• **ФРАГМЕНТ ТЕКСТА**:
------------------------------------------------

(К 100-летию со дня рождения) 1 июня (30 мая) 1811 — 1911 года*
* До сих пор трудно вполне точно установить день рождения Белинского. В метрике его, — фотографический снимок с этого документа помещен в ‘Новом Времени’ 2 января, значится 1 июня, между тем как сам В.Г. Белинский упоминал и 30 мая.
Двухсотлетие рождения Белинского если и будет когда-нибудь праздноваться, то уже с таким ощущением археологичности, старины, чего-то ‘быльем поросшего’ и всеми забытого, что жутко и представить себе, итак наступает последний день, когда Россия даст Белинскому живую оценку, живое воспоминание…
Он был друг, великий и прекрасный, наших гимназических дней, у других — студенческих, но вообще — друг поры учения, самого впечатлительного возраста, первых убеждений. Со всем этим он неразделимо, кровно сросся. Нет ни одного теперь из образованных русских людей, в крови и мозгу которого не ‘было бы частицы ‘Белинского’, как чего-то пережитого горячо и страстно, благоговейно и восторженно. Да извинит читатель примеры: мне сейчас 55 лет, но хранится у меня, и по временам я взглядываю на нее, тетрадочка гимназиста 3 класса, где я, без буквы », переписал его ‘Литературные мечтания’: слог его, мысли, пафос, этот летучий язык, обернувшийся около стойких предметов и поваливший их, очаровал, обворожил меня, ‘начинающего читать серьезно‘ мальчика. И как книга была ‘чья-то’ или ‘откуда-то взята’, расстаться же с этим сокровищем мне не казалось возможным, — то я все и переписал себе в тетрадочку, на эти дни забыв латиниста Кильдюшевского и математика Степанова (учителя) и конечно получив за эти дни списывания несколько двоек и единиц. С Белинского начиналось наше серьезное чтение: это безусловно всех!!! Нельзя, почти без слез благодарности, не вспомнить, что, лишь прочитав Белинского или вообще ‘вступив в сферу Белинского‘, мы произносили торжественно и сладко: ‘я человек‘, то есть уже не мальчик, странствующий по степям Америки с Майн-Ридом, а Русский сознательный человек, волнующийся всеми волнениями России, ее будущего, ее прошлого, ее литературы, ее гражданского и политического бытия.
Да, да: во все это ‘вводил’ Белинский, буквально как катехизис Филарета ‘вводит’ в православие. Пишу конкретное, что знаю, что видел, как было дело у всех моих сверстников. В 14 — 15 — 16 лет, мы как бы вкладывали руку свою в руку уже могильного, уже усопшего Белинского, и говорили мысленно: ‘веди нас, куда знаешь, мы верим тебе, и только тебе одному. Веди нас к гражданству, к зрелости, познанию литературы, к познанию всей жизни, вообще человеческой и в частности русской’.

------------------------------------------------

• **РАЗДЕЛ ДАННЫХ**:
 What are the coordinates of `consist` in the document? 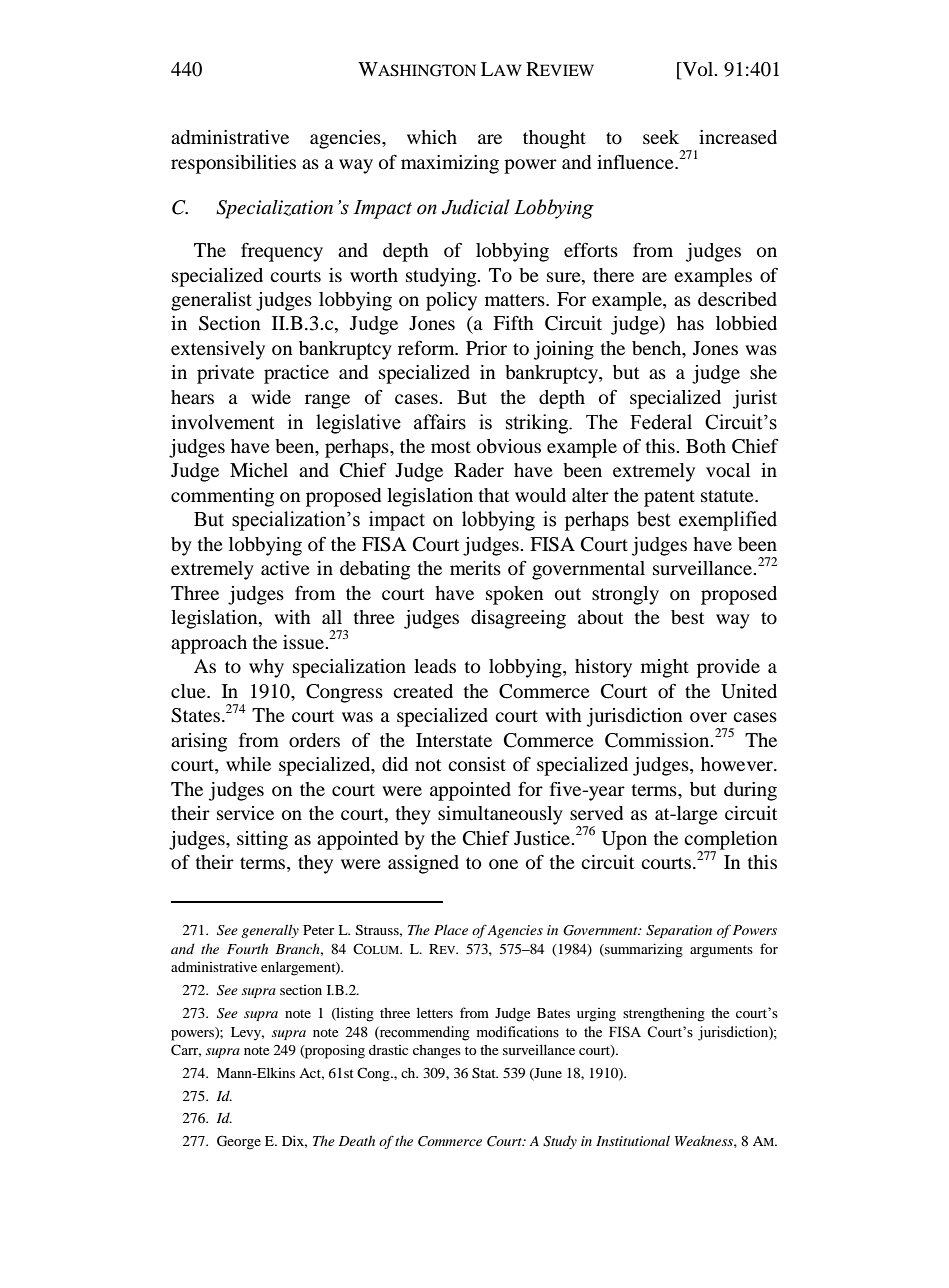 It's located at (477, 764).
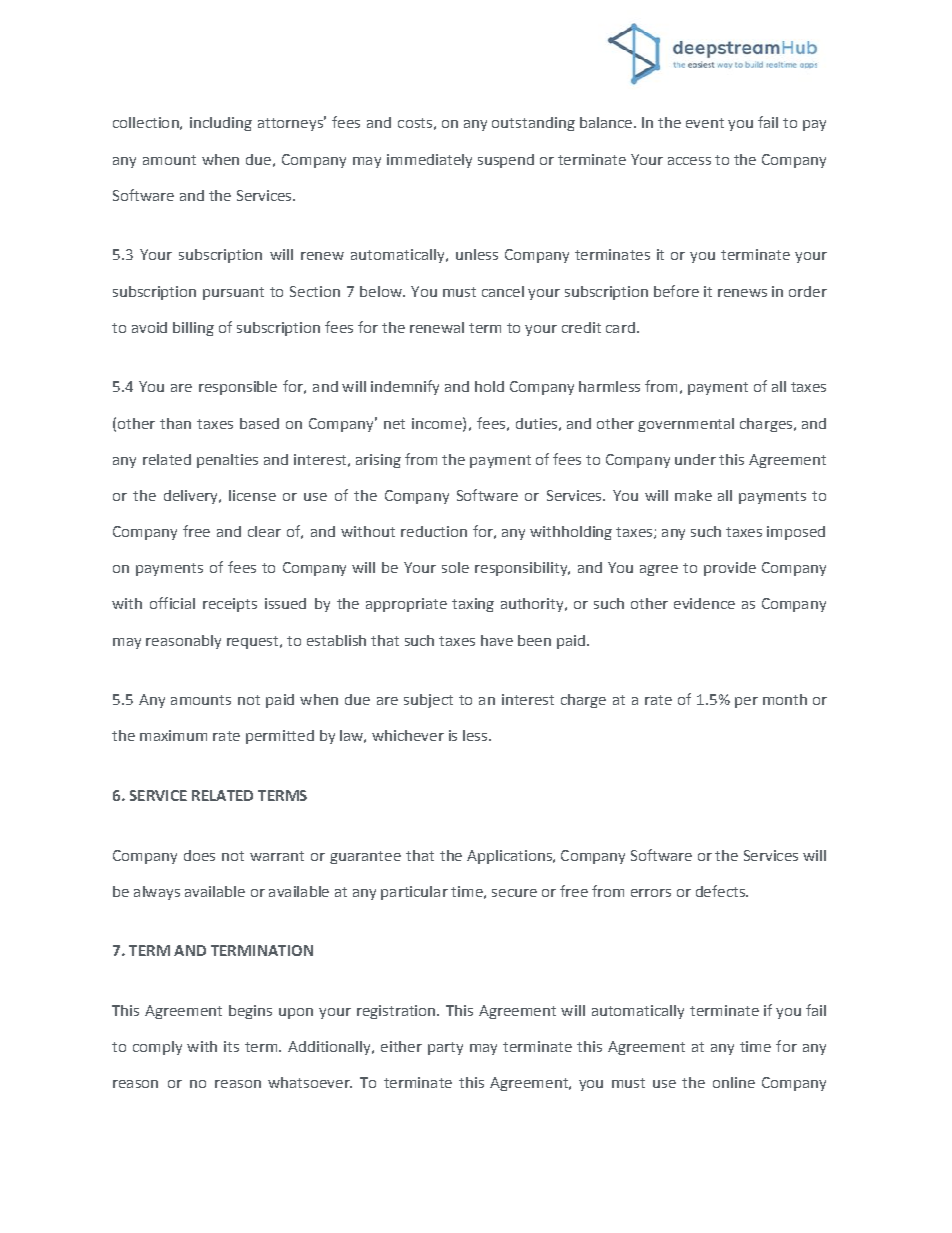 The image size is (952, 1233). What do you see at coordinates (689, 161) in the page?
I see `access` at bounding box center [689, 161].
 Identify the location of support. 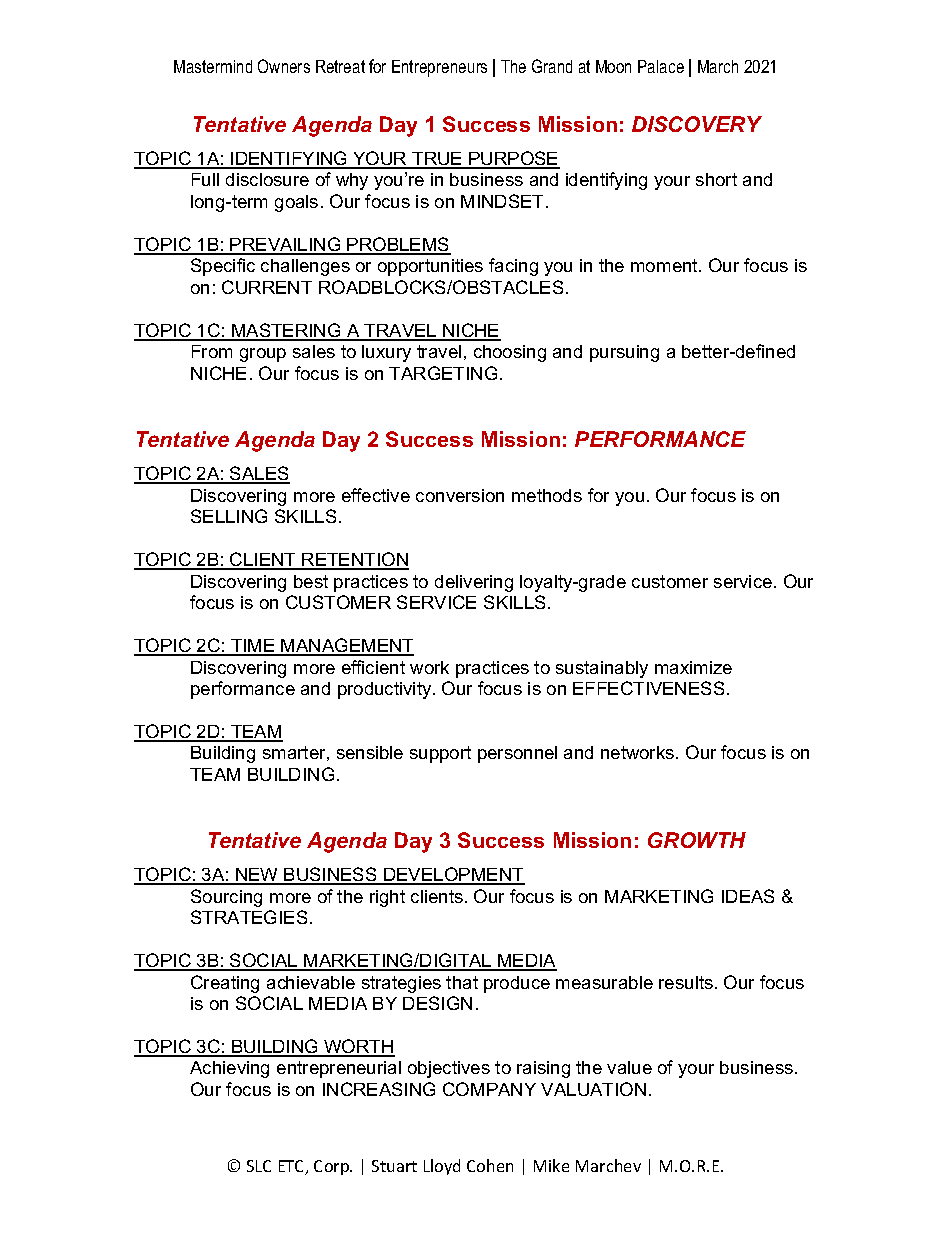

------------------------------------------------

• **УСЛОВИЕ ЗАДАЧИ 1**:
Ответьте на вопросы по тексту о Белинском:
(a) Какая дата рождения Белинского значится в его метрике?
(b) Какой свой возраст называет автор?
(c) Чей катехизис упомянут как пример того, что «вводит» в православие?
• **УСЛОВИЕ ЗАДАЧИ 2**: Продолжите текст о Белинском с его последнего предложения.
Данные никак не связаны с текстом о Белинском.

• **ОТВЕТ 1**:
(a) 1 июня.
(b) 55 лет.
(c) Катехизис Филарета.

• **ОТВЕТ 2**:
Сладко вспомнить. Все это было буквально так, и может быть не бесполезно это запомнить будущему историку. Белинский был для нас не только критиком, но каким-то ‘духовником’, к суду которого мы относили свои поступки, к суждению которого относили свои зарождавшиеся мысли, что мы ‘по заветам Белинского’ прокладывали мысленно путь жизни, свое будущее — это само собою разумеется. Даже и в голову не приходило, что эта жизнь может сложиться, может пойти вне путей Белинского. Об этом никаких споров, никаких разговоров не было: это было ‘решено’, и крепко. Говорю опять не лично только, а и обо всех своих милых товарищах, — о поре учения, и говорю в пределах всего, что тогда охватывал глаз, докуда дохватывал глаз. Все ‘зачитывались Белинским’: мы — в 3 классе, но хорошо было известно, что им же зачитывались и семиклассники, и восьмиклассники. У них-то потихоньку мы и таскали с полок ‘Белинского’, а они брали ‘его’ из благодетельной Карамзинской библиотеки (бесплатной, в Симбирске).
Это было влияние всеобъемлющее, всемогущее. Не продолжительное, но однако охватывающее приблизительно десять лет. Как оно кончилось — скажу (если скажу) в конце, а теперь предлагаю читателям вдуматься в него.
‘России’ и ее грамотности, ее ‘просвещению’ Белинский дал столько же, сколько все министерство просвещения: а скольких оно миллионов стоит ежегодно!!! Белинский же все ‘даром’ дал: поил всех, прямо заменяя гимназические и университетские науки: законоведение и юридические науки, русский язык и историю литературы, начала нравственности, и уж конечно катехизис. ‘Критик’ в нем для нас был не главное: главное ‘учитель жизни’ и, в сущности, ‘учитель всего‘… Так как он касался ‘всего’ в своих критиках, то он был для нас первою ‘энциклопедиею’. Но не фактической, а идейной, хотя, отчасти и побочно, и фактически. Для молодой России, для всей Восточной Европы он сыграл в XIX веке ту же роль, какую в XVIII веке для Франции и всей Западной Европы сыграла знаменитая ‘Энциклопедия’ Дидро и д’Аламбера, но только в других тонах, ‘в нашем русском духе’. Его роль, будучи ‘энциклопедическою’, была во многих отношениях лучше, чище, нравственнее, воспитательнее, она была как-то свежее и моложе, в ней не было старческого цинизма, чего было довольно в знаменитой ‘Энциклопедии’.
Но побочные действия были не те, а центр — был тот же. ‘Всему учились у него’, всем руководились ‘по нему’.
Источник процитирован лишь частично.